▸ Work instruction
Return exactly the lines of the data below, from the one that contains "Create a Trace (101, 2192)" through the final line, and leave out every picture.

▸ Extracted entries
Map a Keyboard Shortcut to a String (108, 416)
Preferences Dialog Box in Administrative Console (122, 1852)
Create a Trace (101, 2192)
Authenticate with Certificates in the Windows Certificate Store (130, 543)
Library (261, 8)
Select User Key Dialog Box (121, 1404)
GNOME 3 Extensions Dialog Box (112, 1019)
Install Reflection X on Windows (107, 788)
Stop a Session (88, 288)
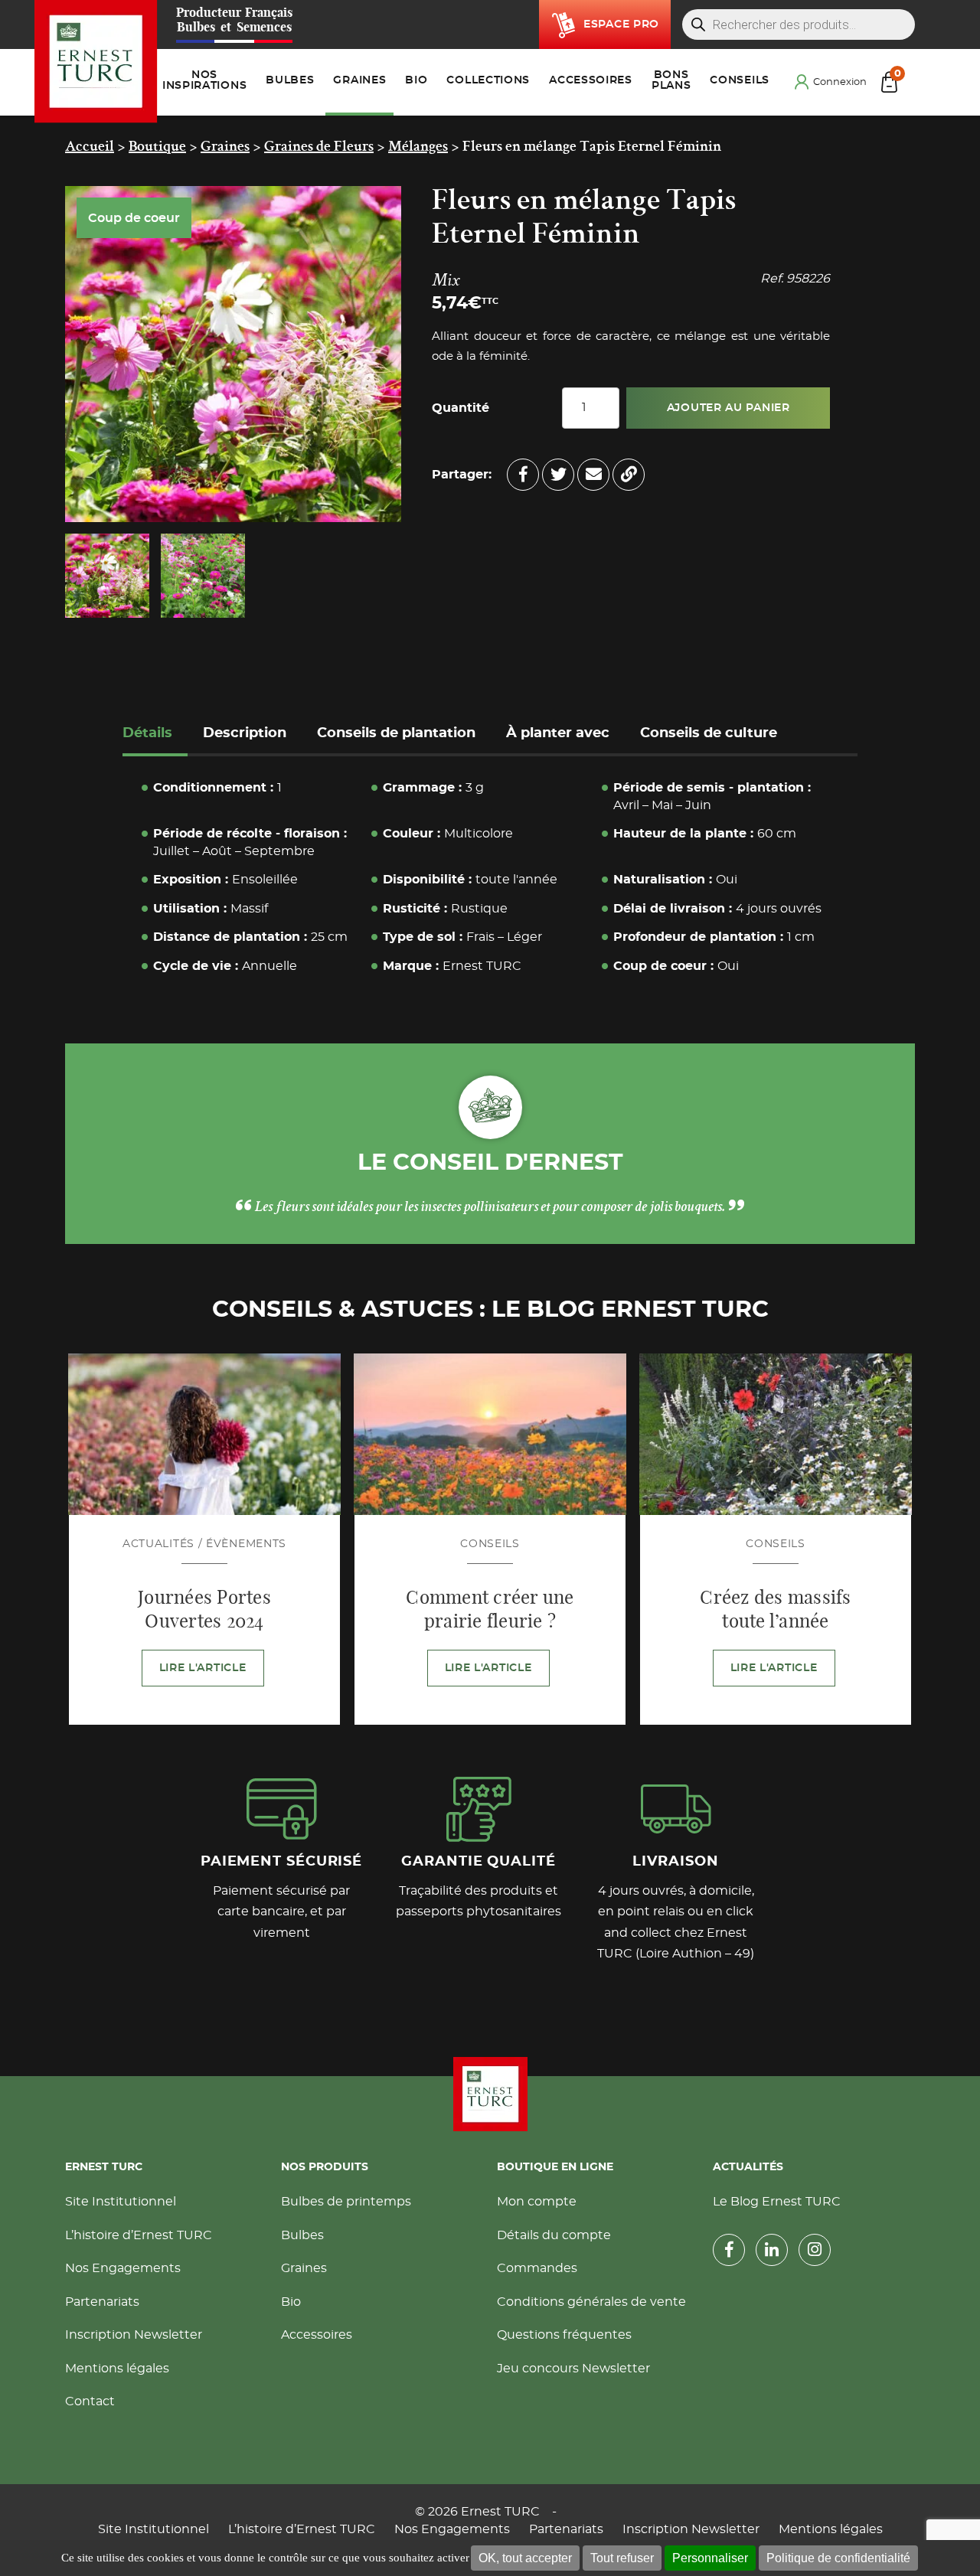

▸ Answer for this exercise
Create a Trace (101, 2192)
Authenticate with Certificates in the Windows Certificate Store (130, 543)
Library (261, 8)
Select User Key Dialog Box (121, 1404)
GNOME 3 Extensions Dialog Box (112, 1019)
Install Reflection X on Windows (107, 788)
Stop a Session (88, 288)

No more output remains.